# [Extracted information]

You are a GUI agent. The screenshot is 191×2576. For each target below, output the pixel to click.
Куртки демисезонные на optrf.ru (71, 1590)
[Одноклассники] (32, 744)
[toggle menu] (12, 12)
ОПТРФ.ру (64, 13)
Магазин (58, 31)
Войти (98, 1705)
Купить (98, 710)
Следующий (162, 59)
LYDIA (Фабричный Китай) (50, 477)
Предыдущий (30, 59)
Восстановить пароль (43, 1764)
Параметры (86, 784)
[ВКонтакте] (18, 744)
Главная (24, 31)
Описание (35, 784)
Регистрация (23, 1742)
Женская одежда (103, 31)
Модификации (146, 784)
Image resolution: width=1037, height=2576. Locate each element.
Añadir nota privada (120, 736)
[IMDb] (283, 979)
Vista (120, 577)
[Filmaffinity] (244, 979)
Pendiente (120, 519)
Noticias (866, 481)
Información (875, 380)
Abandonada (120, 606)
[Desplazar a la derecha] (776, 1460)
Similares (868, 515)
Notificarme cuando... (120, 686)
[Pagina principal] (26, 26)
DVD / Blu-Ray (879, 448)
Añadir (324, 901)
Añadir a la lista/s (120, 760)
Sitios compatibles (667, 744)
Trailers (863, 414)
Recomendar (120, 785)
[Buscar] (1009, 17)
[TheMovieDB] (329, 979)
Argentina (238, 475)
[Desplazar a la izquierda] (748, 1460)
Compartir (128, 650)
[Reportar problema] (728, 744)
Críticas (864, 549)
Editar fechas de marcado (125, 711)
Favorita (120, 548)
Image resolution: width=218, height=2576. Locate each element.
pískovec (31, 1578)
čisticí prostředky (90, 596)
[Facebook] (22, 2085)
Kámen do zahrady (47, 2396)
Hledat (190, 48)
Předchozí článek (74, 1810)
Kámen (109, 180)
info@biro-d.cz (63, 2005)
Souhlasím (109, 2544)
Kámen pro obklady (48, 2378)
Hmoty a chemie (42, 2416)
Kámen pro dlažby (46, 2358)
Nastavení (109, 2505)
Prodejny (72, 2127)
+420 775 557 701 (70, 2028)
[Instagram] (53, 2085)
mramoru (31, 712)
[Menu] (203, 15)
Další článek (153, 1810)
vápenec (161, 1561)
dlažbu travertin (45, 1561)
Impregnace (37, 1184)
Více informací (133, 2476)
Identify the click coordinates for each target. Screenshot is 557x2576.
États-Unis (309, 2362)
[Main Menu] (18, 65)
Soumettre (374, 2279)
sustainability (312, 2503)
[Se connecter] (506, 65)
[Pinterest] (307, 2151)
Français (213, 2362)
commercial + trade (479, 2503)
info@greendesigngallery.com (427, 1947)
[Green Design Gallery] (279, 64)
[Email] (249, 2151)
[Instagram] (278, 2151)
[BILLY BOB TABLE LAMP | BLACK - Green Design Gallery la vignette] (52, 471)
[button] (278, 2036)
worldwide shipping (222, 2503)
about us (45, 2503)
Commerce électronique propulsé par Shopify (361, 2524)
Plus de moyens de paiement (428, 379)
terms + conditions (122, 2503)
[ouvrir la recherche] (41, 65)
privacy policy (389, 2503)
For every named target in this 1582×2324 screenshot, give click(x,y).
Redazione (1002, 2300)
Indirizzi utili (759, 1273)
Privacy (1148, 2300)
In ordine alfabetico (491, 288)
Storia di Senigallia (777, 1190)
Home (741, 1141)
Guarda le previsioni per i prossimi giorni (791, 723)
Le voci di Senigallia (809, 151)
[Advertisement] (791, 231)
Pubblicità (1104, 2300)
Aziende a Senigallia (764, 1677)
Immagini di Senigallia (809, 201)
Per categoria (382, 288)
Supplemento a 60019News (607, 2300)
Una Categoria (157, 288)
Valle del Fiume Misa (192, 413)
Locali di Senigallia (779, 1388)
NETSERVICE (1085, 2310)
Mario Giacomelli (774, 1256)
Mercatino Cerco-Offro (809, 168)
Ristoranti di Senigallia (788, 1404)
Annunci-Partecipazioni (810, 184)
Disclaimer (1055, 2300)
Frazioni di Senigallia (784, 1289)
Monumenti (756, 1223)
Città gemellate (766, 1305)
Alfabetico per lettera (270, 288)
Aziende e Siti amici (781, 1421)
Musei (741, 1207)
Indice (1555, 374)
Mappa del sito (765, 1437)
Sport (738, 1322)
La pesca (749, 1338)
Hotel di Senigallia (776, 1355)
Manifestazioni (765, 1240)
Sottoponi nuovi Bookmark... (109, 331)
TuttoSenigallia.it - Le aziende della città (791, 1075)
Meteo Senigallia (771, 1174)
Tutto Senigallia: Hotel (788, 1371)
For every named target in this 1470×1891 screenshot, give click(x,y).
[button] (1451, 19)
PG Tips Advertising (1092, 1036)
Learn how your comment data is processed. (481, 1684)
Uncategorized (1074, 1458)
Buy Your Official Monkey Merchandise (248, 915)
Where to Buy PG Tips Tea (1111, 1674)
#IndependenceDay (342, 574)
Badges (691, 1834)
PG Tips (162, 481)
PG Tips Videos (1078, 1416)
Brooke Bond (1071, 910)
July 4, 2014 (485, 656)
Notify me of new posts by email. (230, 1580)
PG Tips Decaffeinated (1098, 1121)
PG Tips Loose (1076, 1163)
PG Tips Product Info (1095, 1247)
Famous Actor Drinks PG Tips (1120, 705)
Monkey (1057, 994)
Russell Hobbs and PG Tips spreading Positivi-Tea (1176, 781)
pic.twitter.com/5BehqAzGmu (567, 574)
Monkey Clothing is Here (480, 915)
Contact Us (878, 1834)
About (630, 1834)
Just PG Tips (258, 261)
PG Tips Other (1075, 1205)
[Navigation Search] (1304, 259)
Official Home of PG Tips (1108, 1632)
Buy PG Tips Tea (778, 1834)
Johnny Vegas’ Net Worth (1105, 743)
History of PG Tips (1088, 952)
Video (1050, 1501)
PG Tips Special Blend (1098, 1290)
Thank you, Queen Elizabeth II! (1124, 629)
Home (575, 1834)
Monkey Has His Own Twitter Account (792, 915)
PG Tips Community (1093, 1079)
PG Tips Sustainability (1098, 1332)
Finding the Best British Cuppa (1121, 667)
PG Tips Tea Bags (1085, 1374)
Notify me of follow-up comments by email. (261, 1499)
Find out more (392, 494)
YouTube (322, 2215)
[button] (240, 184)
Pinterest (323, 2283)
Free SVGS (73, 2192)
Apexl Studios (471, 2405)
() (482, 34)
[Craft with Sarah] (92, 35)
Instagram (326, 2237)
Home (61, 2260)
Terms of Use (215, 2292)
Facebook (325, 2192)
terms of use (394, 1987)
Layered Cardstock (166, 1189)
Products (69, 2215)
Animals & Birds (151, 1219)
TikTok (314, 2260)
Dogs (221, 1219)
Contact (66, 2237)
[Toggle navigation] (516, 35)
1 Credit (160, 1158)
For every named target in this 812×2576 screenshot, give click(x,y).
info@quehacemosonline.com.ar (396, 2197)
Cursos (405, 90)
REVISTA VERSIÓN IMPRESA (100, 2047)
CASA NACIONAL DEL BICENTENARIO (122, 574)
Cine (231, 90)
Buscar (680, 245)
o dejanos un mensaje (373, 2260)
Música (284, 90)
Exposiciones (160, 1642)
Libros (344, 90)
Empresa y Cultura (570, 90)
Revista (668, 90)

# [The problem]
Each entry above has to be transcribed exactly as it appears.

# [Response for this exercise]
You are a GUI agent. The screenshot is 191×2576. For each target below, output the pixel to click.
Куртки демисезонные на optrf.ru (71, 1590)
[Одноклассники] (32, 744)
[toggle menu] (12, 12)
ОПТРФ.ру (64, 13)
Магазин (58, 31)
Войти (98, 1705)
Купить (98, 710)
Следующий (162, 59)
LYDIA (Фабричный Китай) (50, 477)
Предыдущий (30, 59)
Восстановить пароль (43, 1764)
Параметры (86, 784)
[ВКонтакте] (18, 744)
Главная (24, 31)
Описание (35, 784)
Регистрация (23, 1742)
Женская одежда (103, 31)
Модификации (146, 784)
Image resolution: width=1037, height=2576. Locate each element.
Añadir nota privada (120, 736)
[IMDb] (283, 979)
Vista (120, 577)
[Filmaffinity] (244, 979)
Pendiente (120, 519)
Noticias (866, 481)
Información (875, 380)
Abandonada (120, 606)
[Desplazar a la derecha] (776, 1460)
Similares (868, 515)
Notificarme cuando... (120, 686)
[Pagina principal] (26, 26)
DVD / Blu-Ray (879, 448)
Añadir (324, 901)
Añadir a la lista/s (120, 760)
Sitios compatibles (667, 744)
Trailers (863, 414)
Recomendar (120, 785)
[Buscar] (1009, 17)
[TheMovieDB] (329, 979)
Argentina (238, 475)
[Desplazar a la izquierda] (748, 1460)
Compartir (128, 650)
[Reportar problema] (728, 744)
Críticas (864, 549)
Editar fechas de marcado (125, 711)
Favorita (120, 548)
Image resolution: width=218, height=2576. Locate each element.
pískovec (31, 1578)
čisticí prostředky (90, 596)
[Facebook] (22, 2085)
Kámen do zahrady (47, 2396)
Hledat (190, 48)
Předchozí článek (74, 1810)
Kámen (109, 180)
info@biro-d.cz (63, 2005)
Souhlasím (109, 2544)
Kámen pro obklady (48, 2378)
Hmoty a chemie (42, 2416)
Kámen pro dlažby (46, 2358)
Nastavení (109, 2505)
Prodejny (72, 2127)
+420 775 557 701 (70, 2028)
[Instagram] (53, 2085)
mramoru (31, 712)
[Menu] (203, 15)
Další článek (153, 1810)
vápenec (161, 1561)
dlažbu travertin (45, 1561)
Impregnace (37, 1184)
Více informací (133, 2476)
Identify the click coordinates for each target. Screenshot is 557x2576.
États-Unis (309, 2362)
[Main Menu] (18, 65)
Soumettre (374, 2279)
sustainability (312, 2503)
[Se connecter] (506, 65)
[Pinterest] (307, 2151)
Français (213, 2362)
commercial + trade (479, 2503)
info@greendesigngallery.com (427, 1947)
[Green Design Gallery] (279, 64)
[Email] (249, 2151)
[Instagram] (278, 2151)
[BILLY BOB TABLE LAMP | BLACK - Green Design Gallery la vignette] (52, 471)
[button] (278, 2036)
worldwide shipping (222, 2503)
about us (45, 2503)
Commerce électronique propulsé par Shopify (361, 2524)
Plus de moyens de paiement (428, 379)
terms + conditions (122, 2503)
[ouvrir la recherche] (41, 65)
privacy policy (389, 2503)
For every named target in this 1582×2324 screenshot, give click(x,y).
Redazione (1002, 2300)
Indirizzi utili (759, 1273)
Privacy (1148, 2300)
In ordine alfabetico (491, 288)
Storia di Senigallia (777, 1190)
Home (741, 1141)
Guarda le previsioni per i prossimi giorni (791, 723)
Le voci di Senigallia (809, 151)
[Advertisement] (791, 231)
Pubblicità (1104, 2300)
Aziende a Senigallia (764, 1677)
Immagini di Senigallia (809, 201)
Per categoria (382, 288)
Supplemento a 60019News (607, 2300)
Una Categoria (157, 288)
Valle del Fiume Misa (192, 413)
Locali di Senigallia (779, 1388)
NETSERVICE (1085, 2310)
Mario Giacomelli (774, 1256)
Mercatino Cerco-Offro (809, 168)
Ristoranti di Senigallia (788, 1404)
Annunci-Partecipazioni (810, 184)
Disclaimer (1055, 2300)
Frazioni di Senigallia (784, 1289)
Monumenti (756, 1223)
Città gemellate (766, 1305)
Alfabetico per lettera (270, 288)
Aziende e Siti amici (781, 1421)
Musei (741, 1207)
Indice (1555, 374)
Mappa del sito (765, 1437)
Sport (738, 1322)
La pesca (749, 1338)
Hotel di Senigallia (776, 1355)
Manifestazioni (765, 1240)
Sottoponi nuovi Bookmark... (109, 331)
TuttoSenigallia.it - Le aziende della città (791, 1075)
Meteo Senigallia (771, 1174)
Tutto Senigallia: Hotel (788, 1371)
For every named target in this 1470×1891 screenshot, give click(x,y).
[button] (1451, 19)
PG Tips Advertising (1092, 1036)
Learn how your comment data is processed. (481, 1684)
Uncategorized (1074, 1458)
Buy Your Official Monkey Merchandise (248, 915)
Where to Buy PG Tips Tea (1111, 1674)
#IndependenceDay (342, 574)
Badges (691, 1834)
PG Tips (162, 481)
PG Tips Videos (1078, 1416)
Brooke Bond (1071, 910)
July 4, 2014 (485, 656)
Notify me of new posts by email. (230, 1580)
PG Tips Decaffeinated (1098, 1121)
PG Tips Loose (1076, 1163)
PG Tips Product Info (1095, 1247)
Famous Actor Drinks PG Tips (1120, 705)
Monkey (1057, 994)
Russell Hobbs and PG Tips spreading Positivi-Tea (1176, 781)
pic.twitter.com/5BehqAzGmu (567, 574)
Monkey Clothing is Here (480, 915)
Contact Us (878, 1834)
About (630, 1834)
Just PG Tips (258, 261)
PG Tips Other (1075, 1205)
[Navigation Search] (1304, 259)
Official Home of PG Tips (1108, 1632)
Buy PG Tips Tea (778, 1834)
Johnny Vegas’ Net Worth (1105, 743)
History of PG Tips (1088, 952)
Video (1050, 1501)
PG Tips Special Blend (1098, 1290)
Thank you, Queen Elizabeth II! (1124, 629)
Home (575, 1834)
Monkey Has His Own Twitter Account (792, 915)
PG Tips Community (1093, 1079)
PG Tips Sustainability (1098, 1332)
Finding the Best British Cuppa (1121, 667)
PG Tips Tea Bags (1085, 1374)
Notify me of follow-up comments by email. (261, 1499)
Find out more (392, 494)
YouTube (322, 2215)
[button] (240, 184)
Pinterest (323, 2283)
Free SVGS (73, 2192)
Apexl Studios (471, 2405)
() (482, 34)
[Craft with Sarah] (92, 35)
Instagram (326, 2237)
Home (61, 2260)
Terms of Use (215, 2292)
Facebook (325, 2192)
terms of use (394, 1987)
Layered Cardstock (166, 1189)
Products (69, 2215)
Animals & Birds (151, 1219)
TikTok (314, 2260)
Dogs (221, 1219)
Contact (66, 2237)
[Toggle navigation] (516, 35)
1 Credit (160, 1158)
For every named target in this 812×2576 screenshot, give click(x,y).
info@quehacemosonline.com.ar (396, 2197)
Cursos (405, 90)
REVISTA VERSIÓN IMPRESA (100, 2047)
CASA NACIONAL DEL BICENTENARIO (122, 574)
Cine (231, 90)
Buscar (680, 245)
o dejanos un mensaje (373, 2260)
Música (284, 90)
Exposiciones (160, 1642)
Libros (344, 90)
Empresa y Cultura (570, 90)
Revista (668, 90)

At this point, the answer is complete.